Il lavoro della donna che prepara il cibo è considerato da Gesù come un segnale del Regno. La vedova tenace e decisa che lotta per i suoi diritti è considerata modello di preghiera e quella vedova povera che butta nel tesoro del tempio tutto il necessario che ha per vivere è modello di dedizione e di dono senza riserve e di umiltà. Nella sua epoca che non prendeva molto in considerazione le donne, Gesù le accoglie e le sceglie come testimoni della sua morte, della sua sepoltura e della risurrezione. Un atteggiamento veramente rivoluzionario e profetico, che noi oggi non possiamo non mettere in risalto, non solo contro i femminicidi che stanno imbarbarendo la nostra convivenza civile, ma anche per tutte le disuguaglianze di diritti che ancora non sono riconosciuti per tutti: uomini e donne.

22 Settembre
+Domenico

Gesù punta su di lui il dito e dice: Seguimi, pianta tutto

Una riflessione sul Vangelo secondo Matteo (Mt 9, 9-13)

In quel tempo, mentre andava via, Gesù vide un uomo, chiamato Matteo, seduto al banco delle imposte, e gli disse: «Seguimi». Ed egli si alzò e lo seguì.
Mentre sedeva a tavola nella casa, sopraggiunsero molti pubblicani e peccatori e se ne stavano a tavola con Gesù e con i suoi discepoli. Vedendo ciò, i farisei dicevano ai suoi discepoli: «Come mai il vostro maestro mangia insieme ai pubblicani e ai peccatori?».
Udito questo, disse: «Non sono i sani che hanno bisogno del medico, ma i malati. Andate a imparare che cosa vuol dire: “Misericordia io voglio e non sacrifici”. Io non sono venuto infatti a chiamare i giusti, ma i peccatori».

Audio della riflessione.

Prendere decisioni per la propria vita, il proprio futuro, per quella felicità cui tutti siamo chiamati, consapevoli di dare un senso bello e pieno alla vita è sempre molto difficile. Si procede spesso per tentativi, dentro incertezza e rischio. Quale è la mia vera strada? C’è qualcuno che mi aiuta a trovare la strada giusta? C’è un satellitare infallibile? Spesso forse siamo in attesa che sia qualcun altro che decide per noi. Non è bello non caricarci della responsabilità della scelta, e nemmeno pensare di scaricare su altri i nostri fallimenti. 
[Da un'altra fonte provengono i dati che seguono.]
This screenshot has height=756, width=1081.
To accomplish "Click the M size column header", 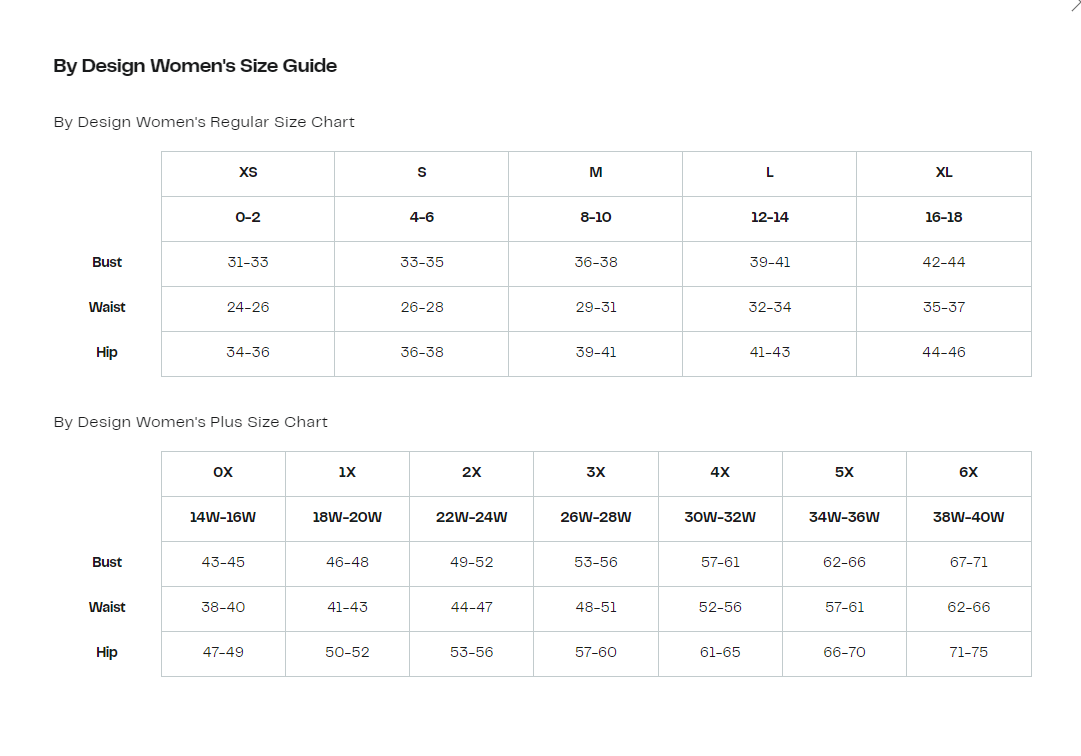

Qualcuno invece sembra abbia deciso bene, se ne sta tranquillo a fare i fatti suoi, a un certo punto però si accorge che c’è qualcosa che non quadra nella vita oppure viene posto di fronte con evidenza a una luce, a una intuizione, a una verità, mai finora percepita, che gli fa cambiare radicalmente strada, gli si aprono gli occhi, si sente dentro una voce, una spinta che non lo lascia tranquillo. 
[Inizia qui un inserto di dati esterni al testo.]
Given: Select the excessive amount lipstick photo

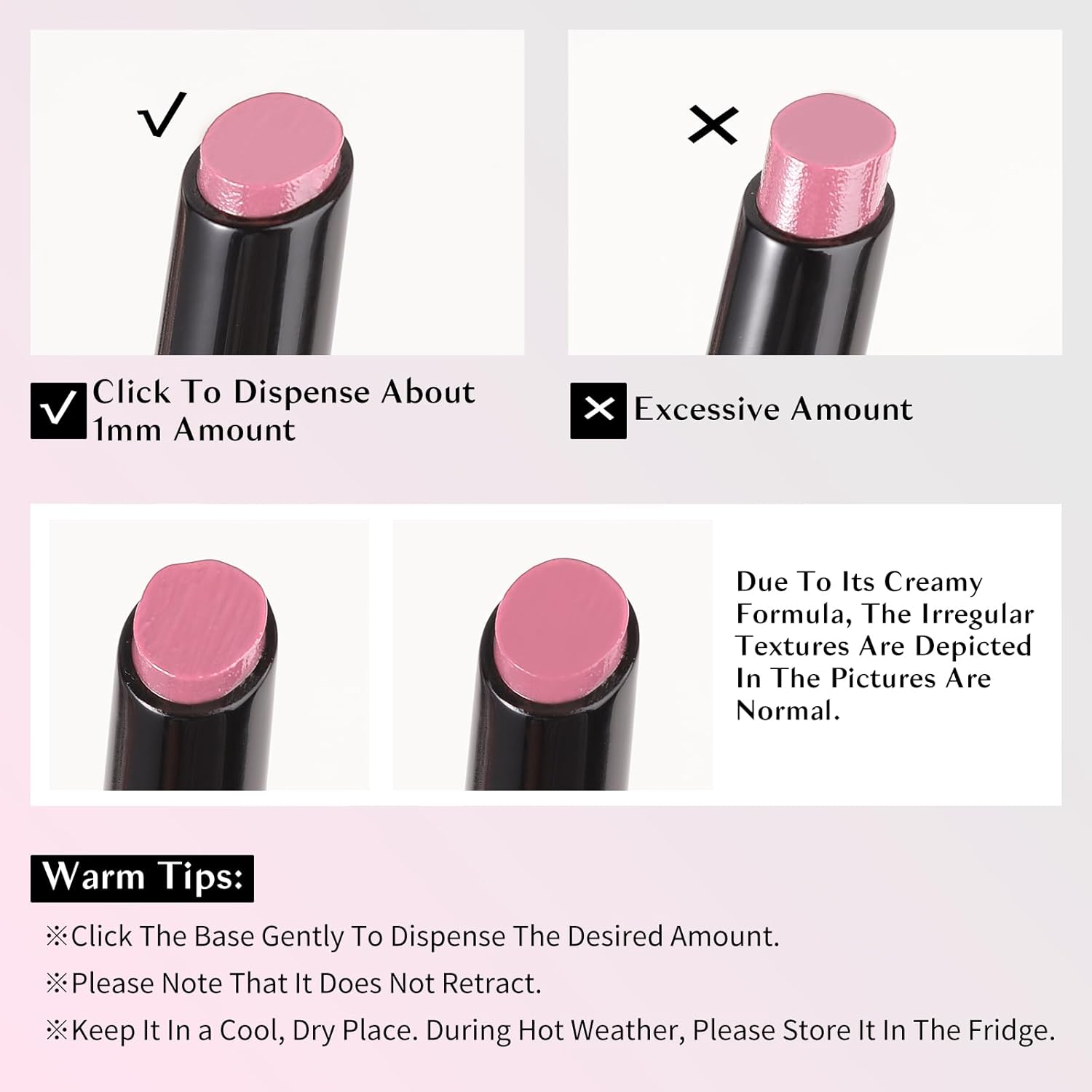Looking at the screenshot, I should click(x=815, y=192).
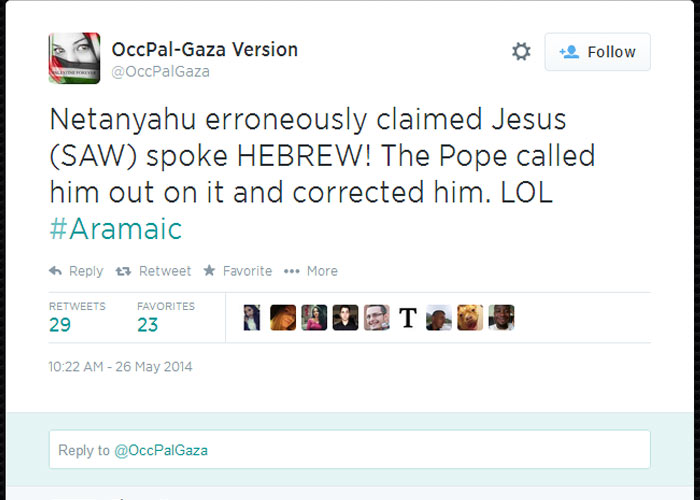
Task: Click the last avatar in the row
Action: [501, 318]
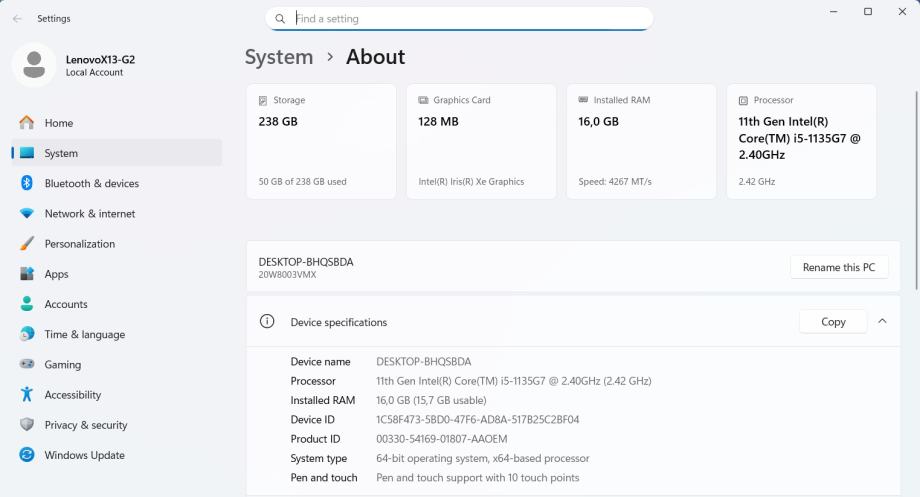Click the Accessibility figure icon
Viewport: 920px width, 497px height.
[x=27, y=395]
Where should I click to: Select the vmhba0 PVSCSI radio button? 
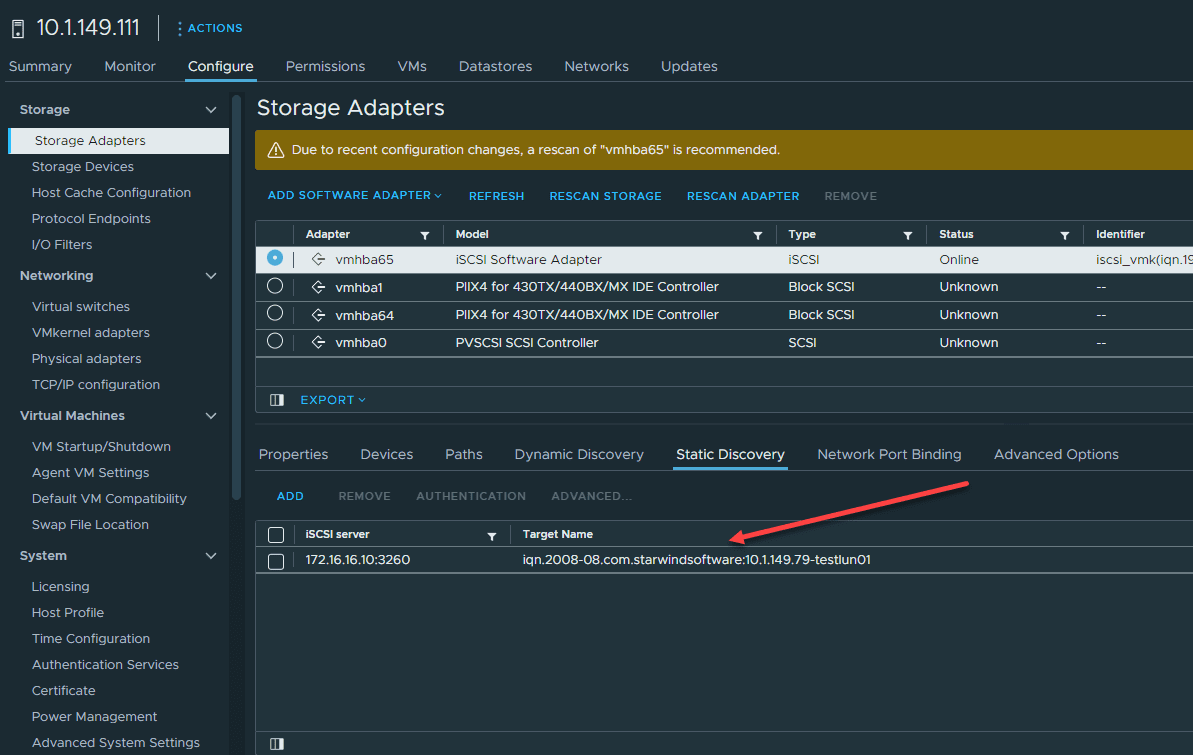275,342
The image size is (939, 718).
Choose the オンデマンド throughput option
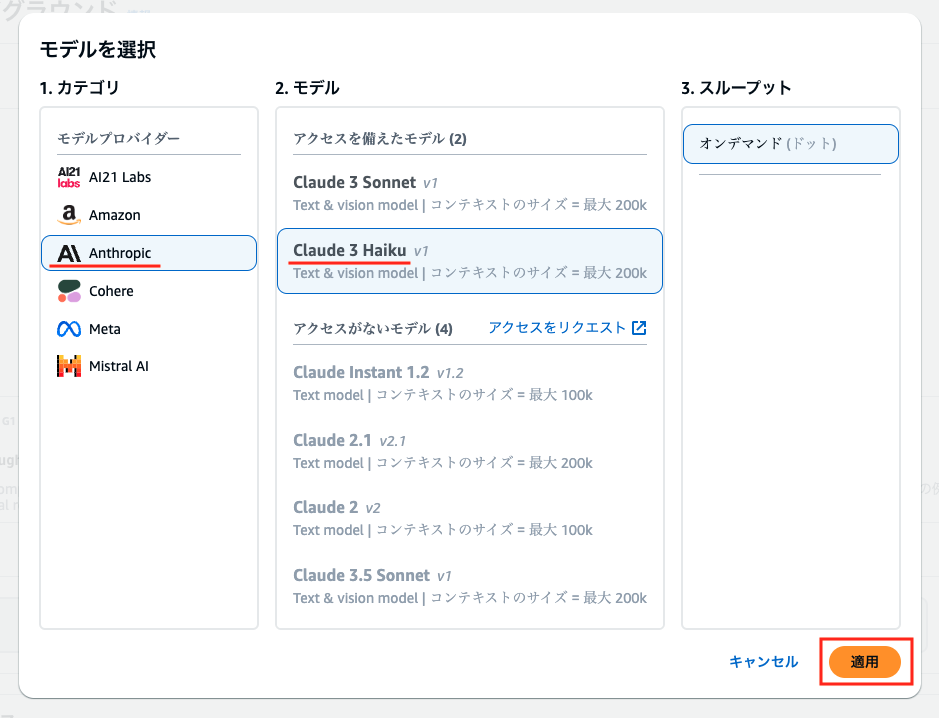pyautogui.click(x=790, y=144)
Matteo era uno di questi. Pacifico, stava a contare i suoi soldi in banca, aveva un lavoro fisso, disprezzato da tutti perché se la intendeva per forza di cose con i romani, potenza occupante della Palestina; un avvenire sicuro, una cerchia di amici della stessa risma che gli faceva da cortina di fumo per non vedere i problemi, qualche bella cena, qualche buona avventura e guadagno sicuro. 
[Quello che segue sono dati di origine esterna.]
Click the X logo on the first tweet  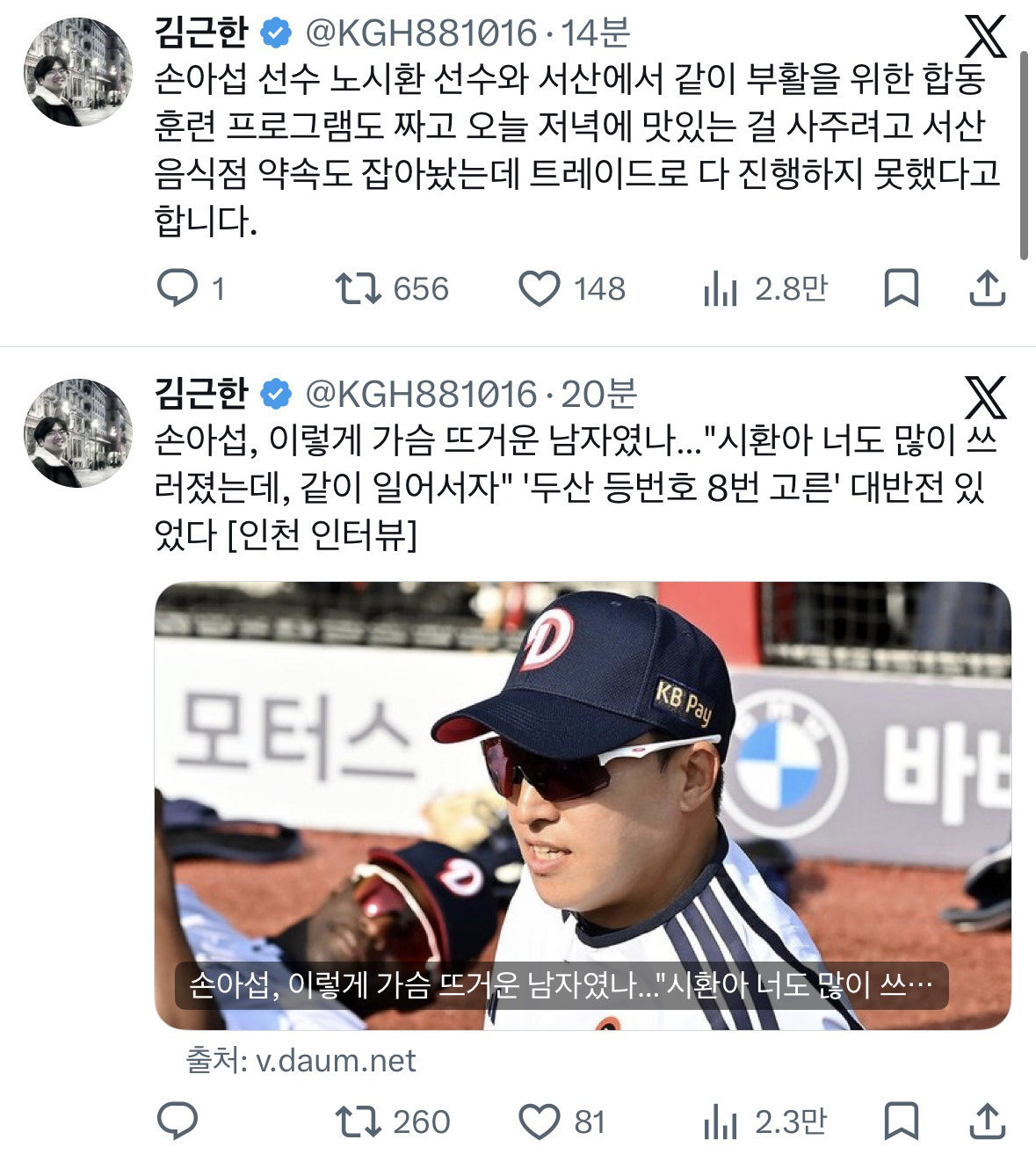click(985, 36)
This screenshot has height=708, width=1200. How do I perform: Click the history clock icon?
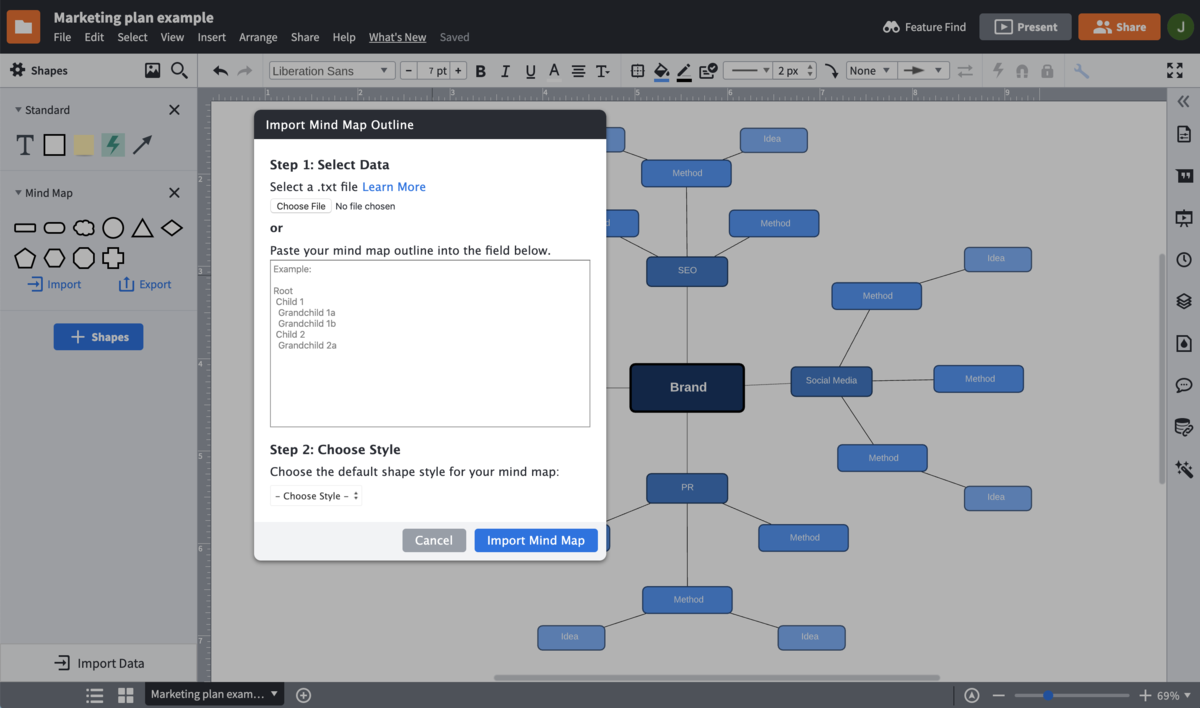coord(1184,259)
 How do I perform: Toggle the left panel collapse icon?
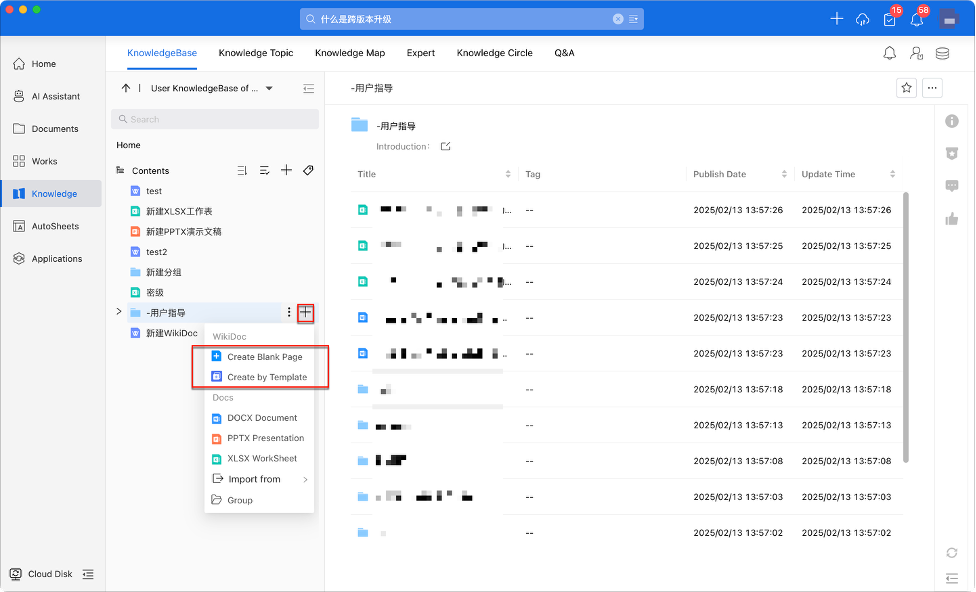(309, 89)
Ma un giorno gli capita al banco dove sta contando euro a non finire Gesù. E Gesù punta su di lui lo sguardo, il dito, la sua persona, la sua voce perentoria, tutto il suo fascino e gli dice: Seguimi! e lui alzatosi, messosi dritto davanti a Gesù, davanti alla vita, davanti a un nuovo futuro, nella dignità di tutta la sua umanità, messa in discussione da questo invito, lo seguì. 

Continua ancora la sua vita di relazione, ha ancora i suoi amici, sicuramente deve giustificare loro perché abbandona la sua ricca posizione sociale per correre dietro a un predicatore che non si sa quanto raccomandabile sia; sta di fatto che vuole che Gesù incontri questa sua potente fasciatura, tutto il mondo di pubblicani che lo accerchia. 

E Gesù va con grande scandalo dei benpensanti a sradicare certezze e a portare la sua speranza. Gesù non disdegna nessuna delle nostre mense, si fa compagno di tutti, non ha paura, vuole solo la nostra felicità.